Essential oils from oregano and eucalyptus plants could eliminate fungi that grows on and damages fruits and vegetables, researchers from the National University of Mexico (UNAM) reveal in a recent study. In turn, this could prevent certain fungal diseases from spreading among packaged produce, caused significant economic loss, according to a news release

For UNAM's recent study, researchers designed an oregano and eucalyptus oil-based anti-fungal to be used in fruit and vegetable packaging. Essentially, their new packaging allows a controlled release of anti-fungal compounds contained in the oils that ultimately reduce the spread of diseases during storage. This helps keep produce fresh for longer periods and safer to eat.  

"The idea is that the packaging materials incorporate the antimicrobial agent as an additional protective barrier. It is a method of preservation which extends its life and reduces the risk of transmitting pathogens to food," Trejo added.

In their tests, researchers were able to successfully control fungi such as Botrytis cinerea, Fusarium sp. and Colletotrichum sp, which are known to cause diseases in strawberries, raspberries, mangoes, papayas, tomatoes and zucchini. 

"From the encapsulation of these compounds we are looking to have a controlled release to avoid the presence of microorganisms in the fruits and vegetables. However, it will only be effective if attacked by the fungus the essential oils work against," Dr. Andrea Trejo, lead researcher, said in the release.

Oregano is a very popular herb commonly used to flavor food. Aside from culinary applications, the herb also contains antioxidants and anti-bacterial properties and is known to treat respiratory tract disorders, gastrointestinal (GI) disorders, menstrual cramps, and urinary tract disorders. Generally, oregano grows 50 cm tall and has relatively small purple leaves.
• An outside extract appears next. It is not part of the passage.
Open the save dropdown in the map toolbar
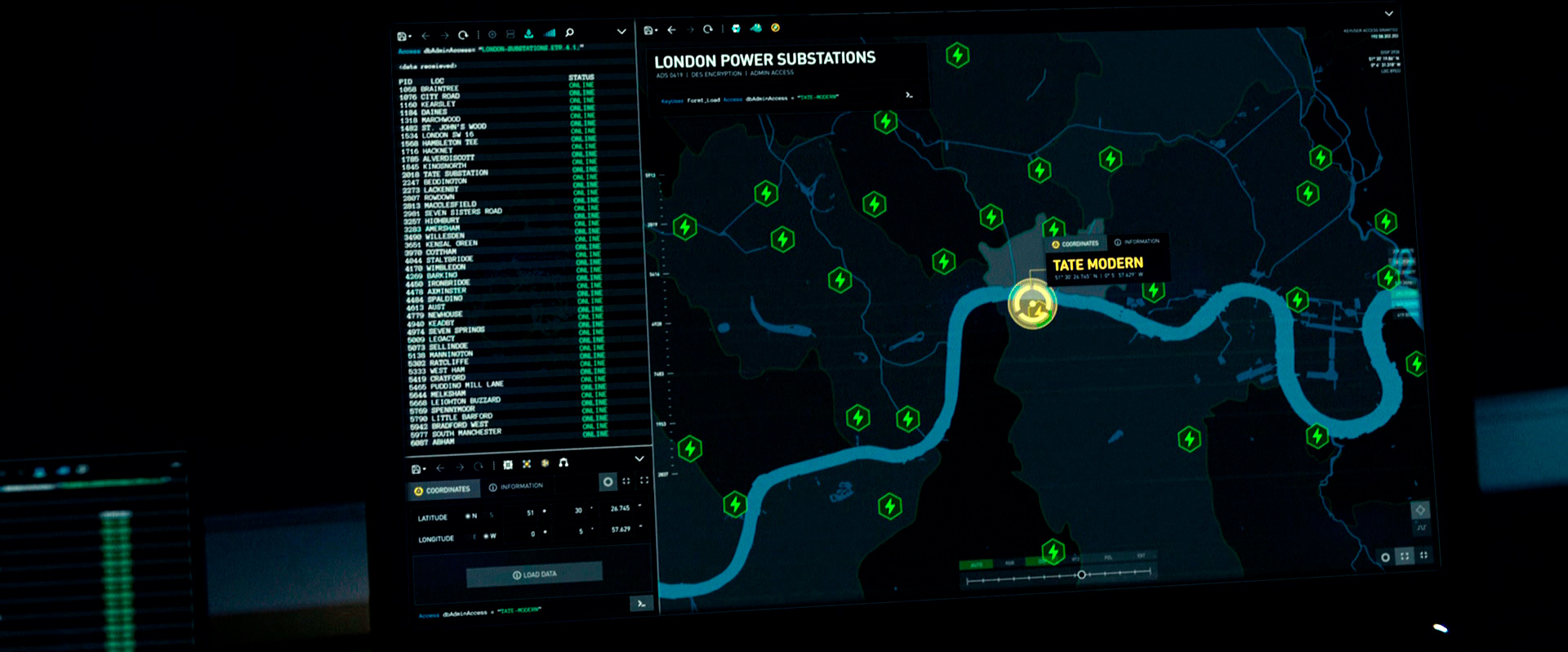This screenshot has width=1568, height=652. click(x=650, y=31)
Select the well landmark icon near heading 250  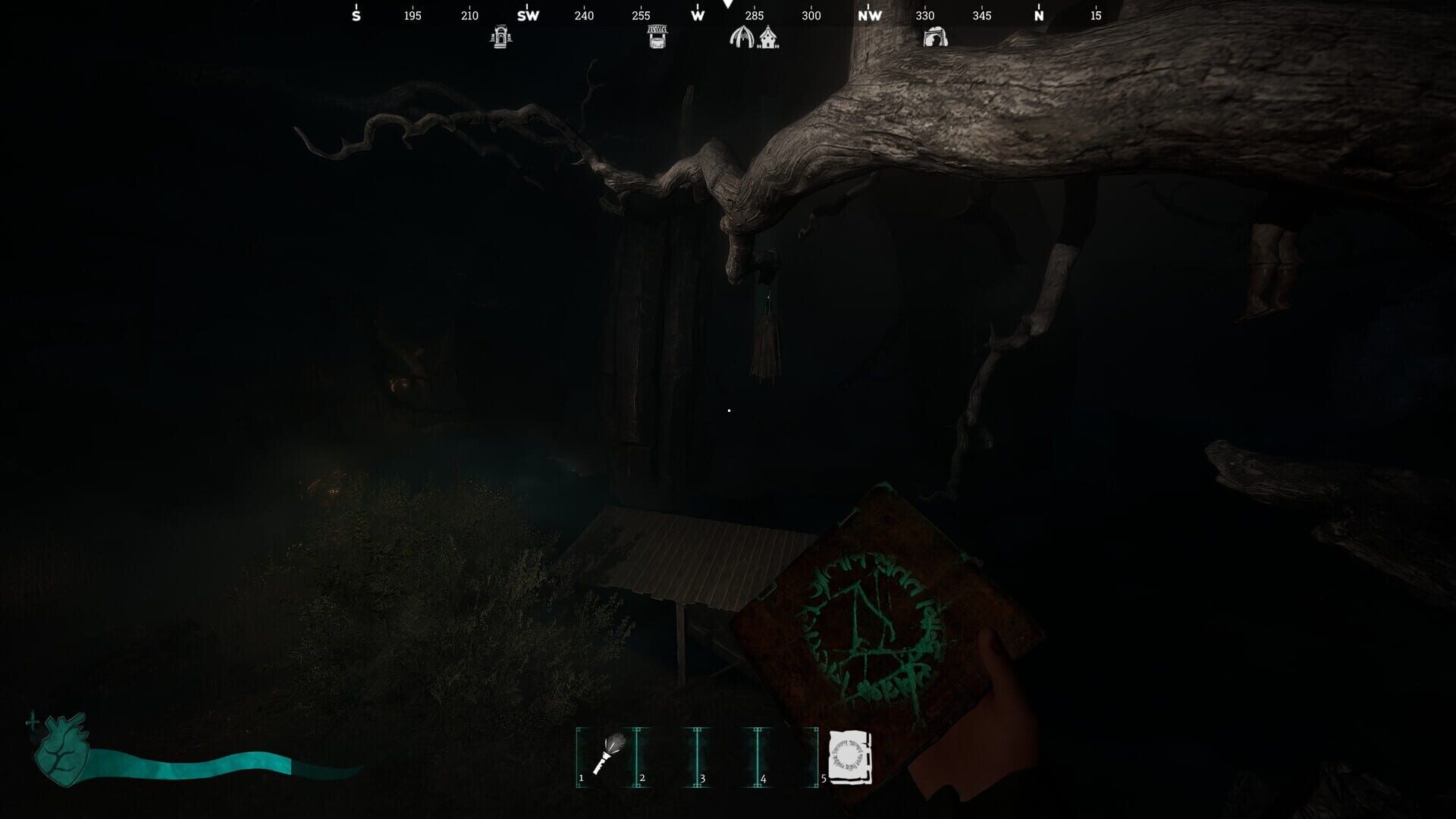[x=657, y=36]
Like oregano, eucalyptus also has a distinct flavor and posses several health benefits. It's an anti-inflammatory, decongestant and has anti-bacterial properties. Eucalyptus is native to Australia and grows from the fresh leaves of tall evergreen eucalyptus trees, which are also referred to as a fever tree, blue gum tree or stringy bark tree, depending on where it grows.

The only drawback to this preservation method involves the plants' distinct flavors, which alter the taste of produce.  Currently, researchers are evaluating the use of other less flavorful plant products.